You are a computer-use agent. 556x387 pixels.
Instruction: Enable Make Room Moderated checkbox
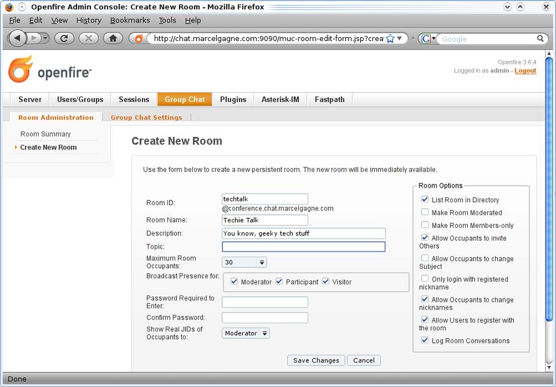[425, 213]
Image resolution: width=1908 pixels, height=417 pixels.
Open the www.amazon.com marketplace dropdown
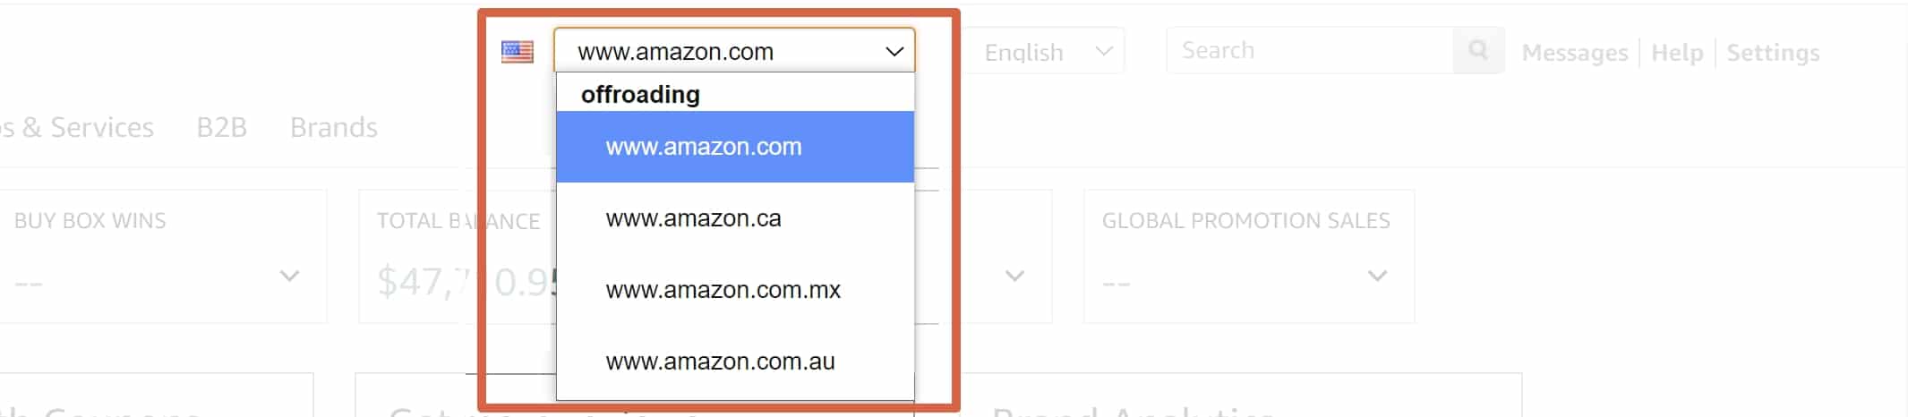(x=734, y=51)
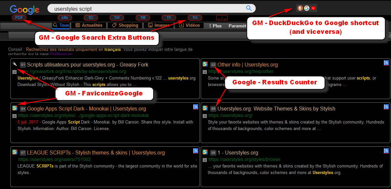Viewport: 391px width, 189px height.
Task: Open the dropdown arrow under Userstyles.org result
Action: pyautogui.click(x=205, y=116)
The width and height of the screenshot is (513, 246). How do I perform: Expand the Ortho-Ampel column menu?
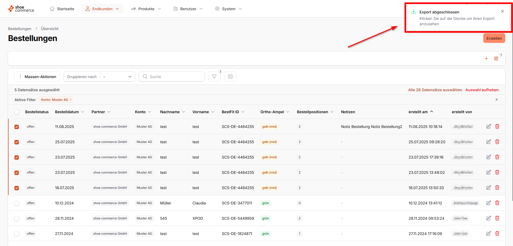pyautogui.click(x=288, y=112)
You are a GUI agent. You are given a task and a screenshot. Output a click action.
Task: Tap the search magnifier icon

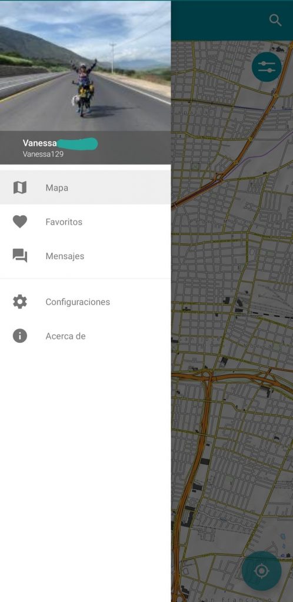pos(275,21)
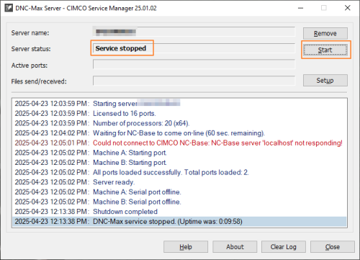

══════

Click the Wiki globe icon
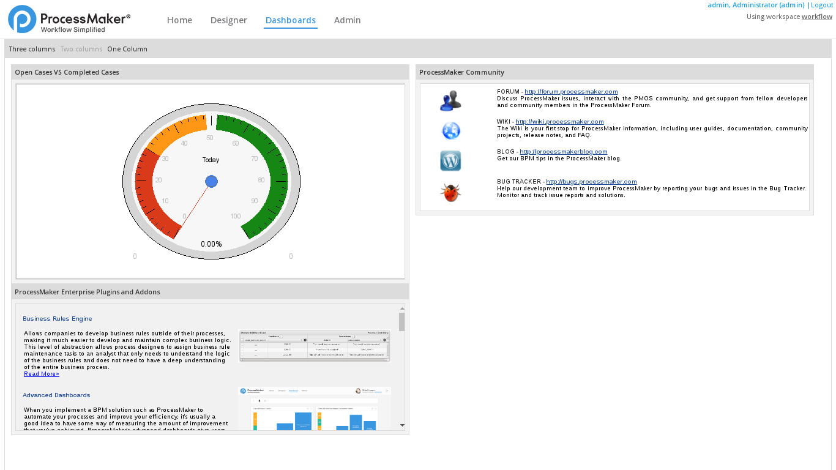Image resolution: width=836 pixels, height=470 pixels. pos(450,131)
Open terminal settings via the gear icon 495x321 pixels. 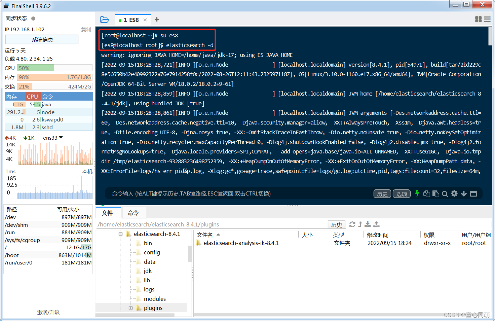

══════

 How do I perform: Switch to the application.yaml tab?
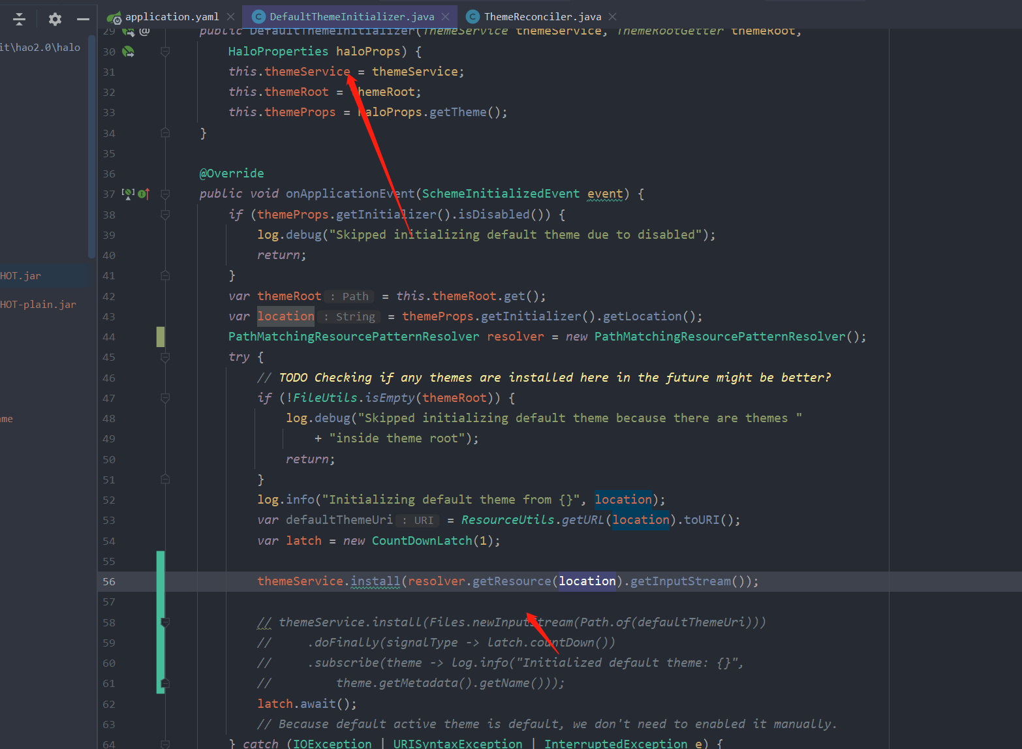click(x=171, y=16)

══════

▶ Exercise brief
Filter the listing above for the string "agent" and copy every matching line.

▶ Response to this task
You are a computer-use agent. 556x387 pixels.
You are a GUI agent. You are given a task and a screenshot. Output a click action.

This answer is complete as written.